[THE RECORDS]:
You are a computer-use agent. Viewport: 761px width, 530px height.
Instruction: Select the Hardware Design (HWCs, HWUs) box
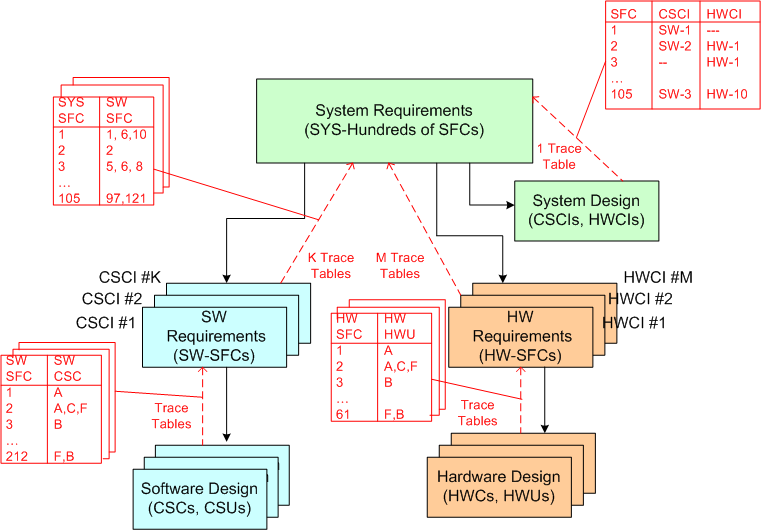[496, 485]
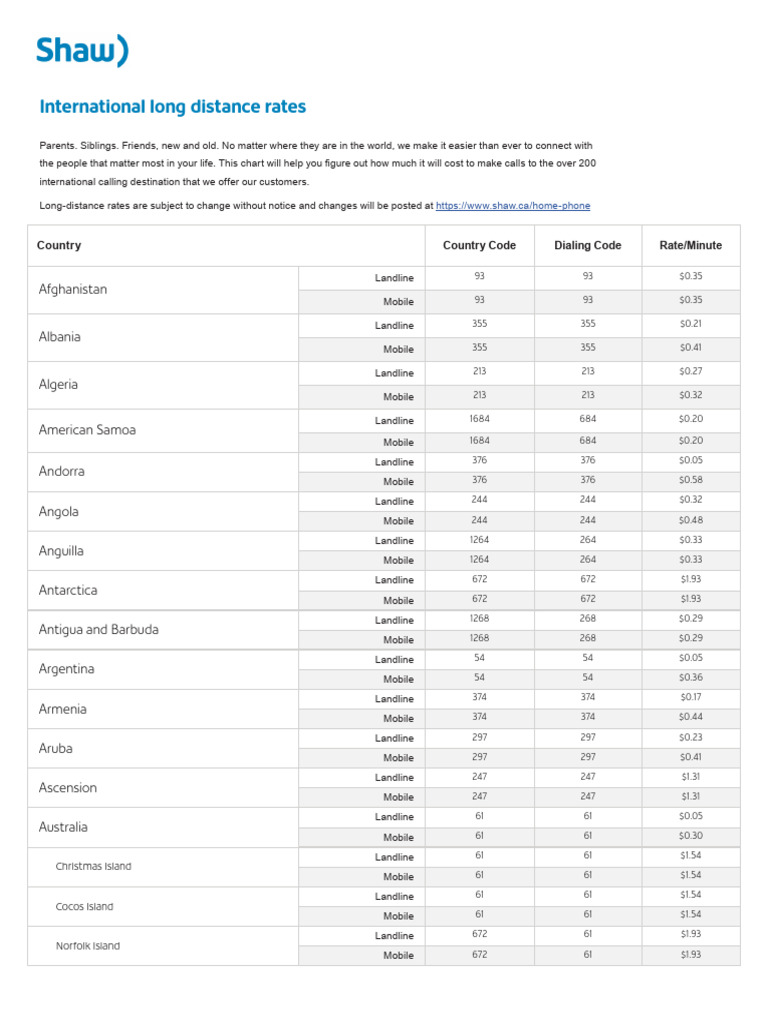Click the Albania country name
This screenshot has height=1024, width=768.
(59, 337)
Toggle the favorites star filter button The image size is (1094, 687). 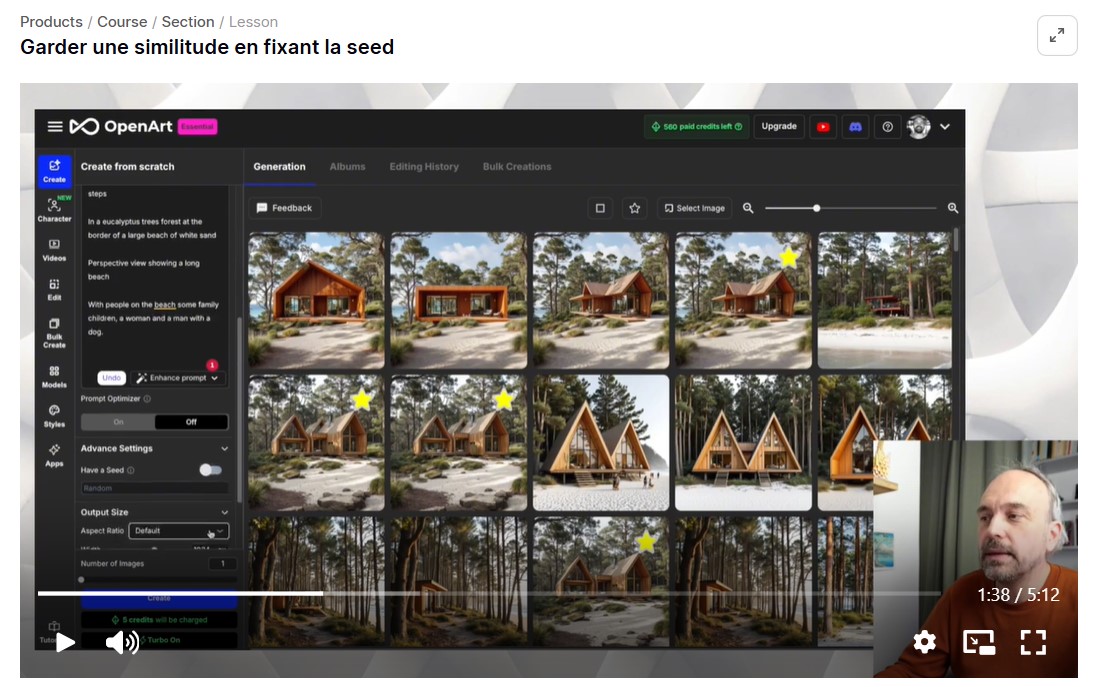click(x=634, y=208)
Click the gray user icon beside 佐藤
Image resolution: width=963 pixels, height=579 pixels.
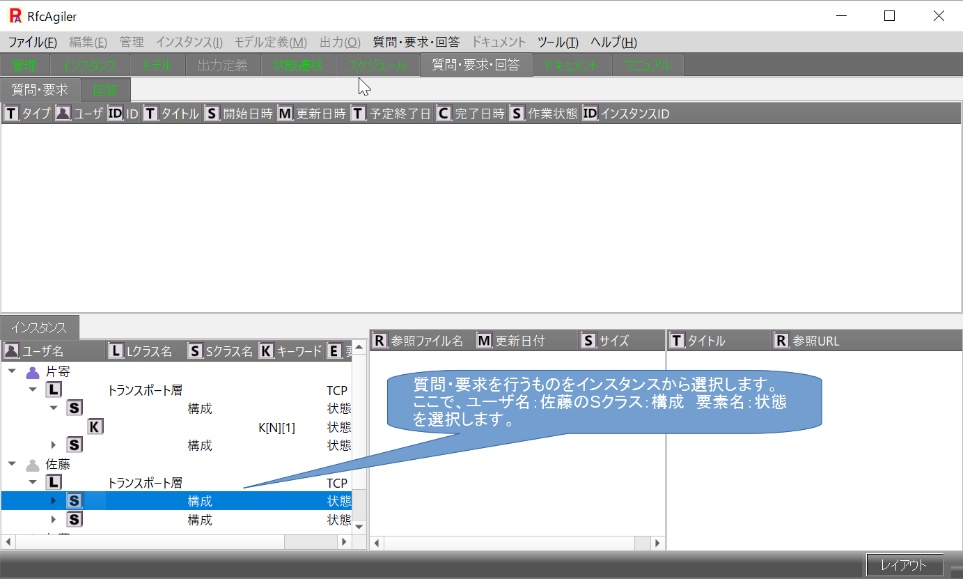tap(32, 465)
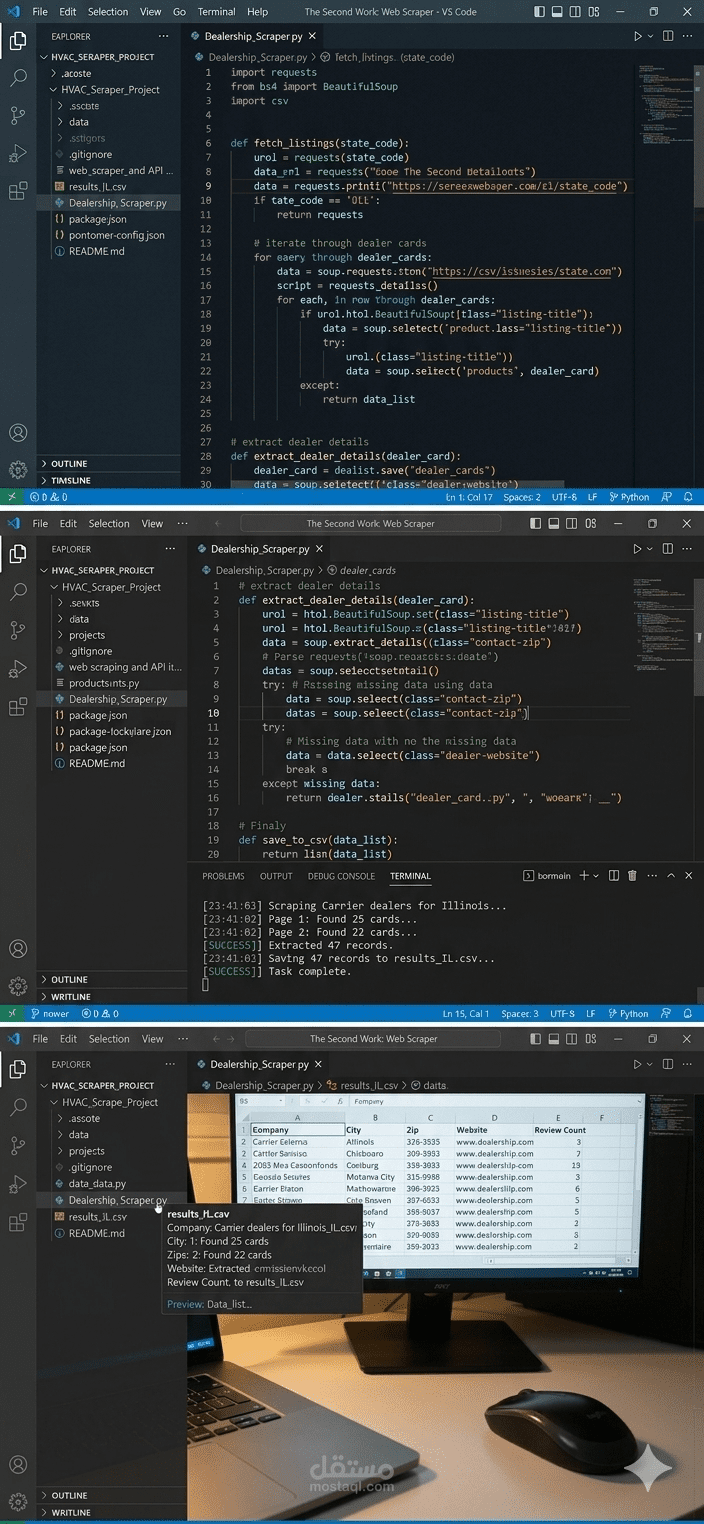
Task: Maximize the terminal panel using the chevron-up icon
Action: click(x=671, y=876)
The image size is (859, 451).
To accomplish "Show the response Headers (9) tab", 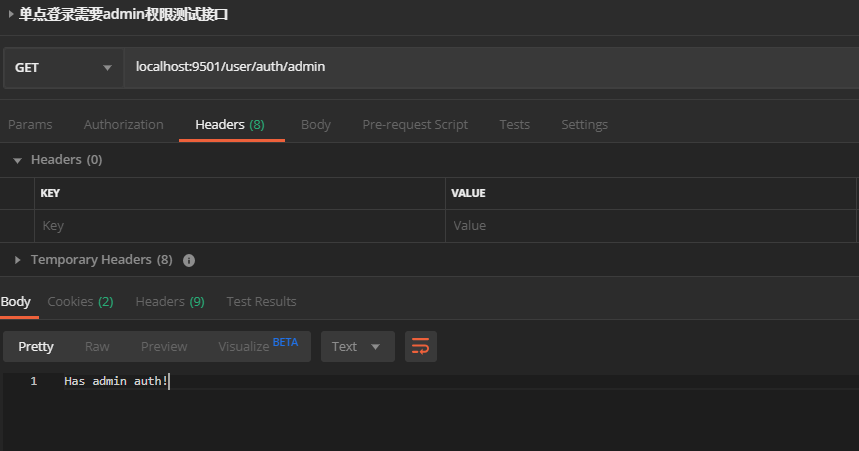I will point(170,301).
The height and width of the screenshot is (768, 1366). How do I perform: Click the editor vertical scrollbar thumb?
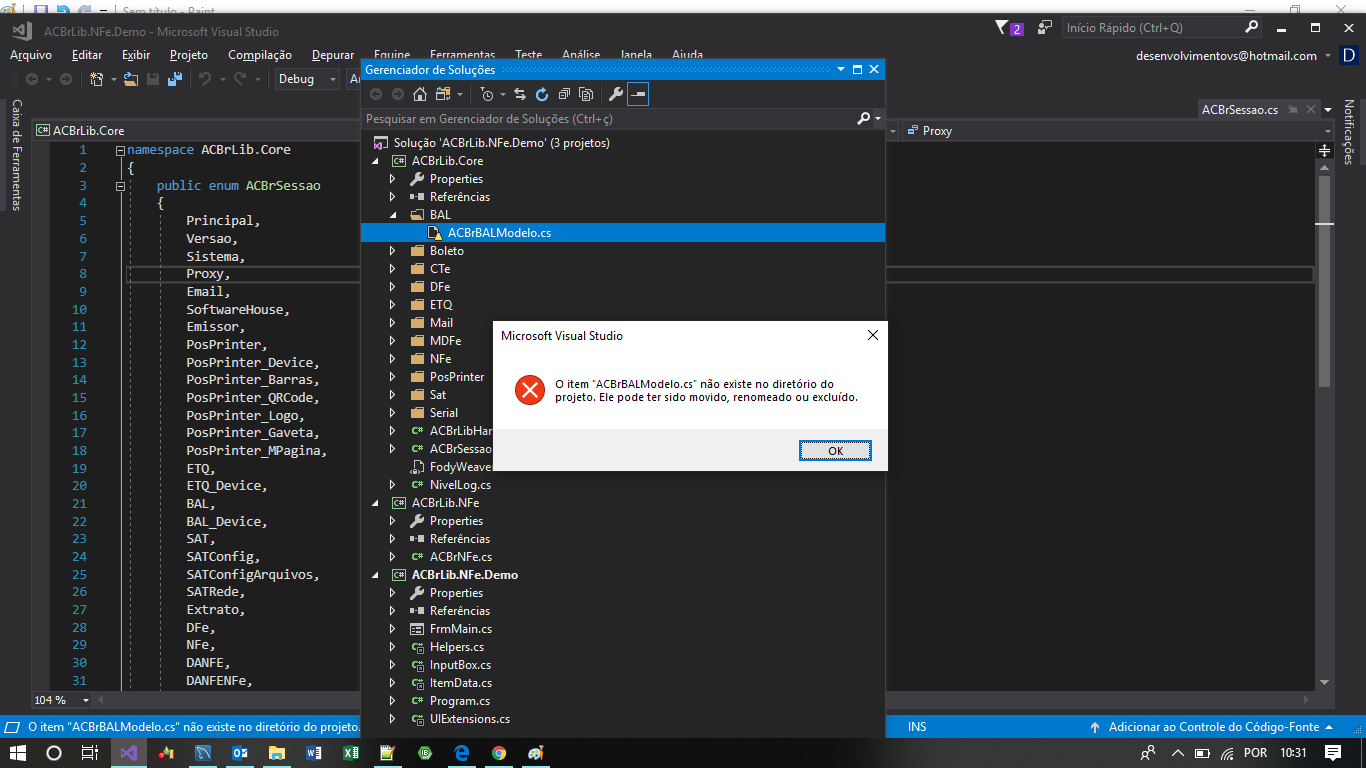(1324, 280)
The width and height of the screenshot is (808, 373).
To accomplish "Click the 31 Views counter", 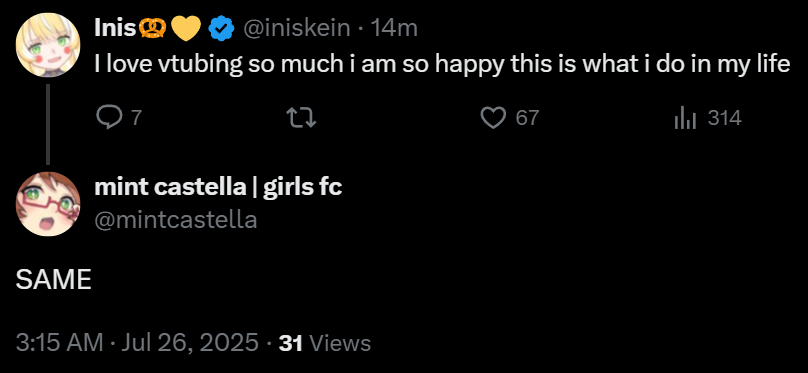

[EXERCISE REQUIREMENTS]:
Begin at the line containing "The height and" and extract every line through the end of the records, inclusive, exactly and only; omit pictures.

[SOLUTION TO THIS EXERCISE]:
The height and width of the screenshot is (768, 1366). How do I perform: Click the editor vertical scrollbar thumb?
(1324, 280)
The width and height of the screenshot is (808, 373).
To accomplish "Click the 31 Views counter", 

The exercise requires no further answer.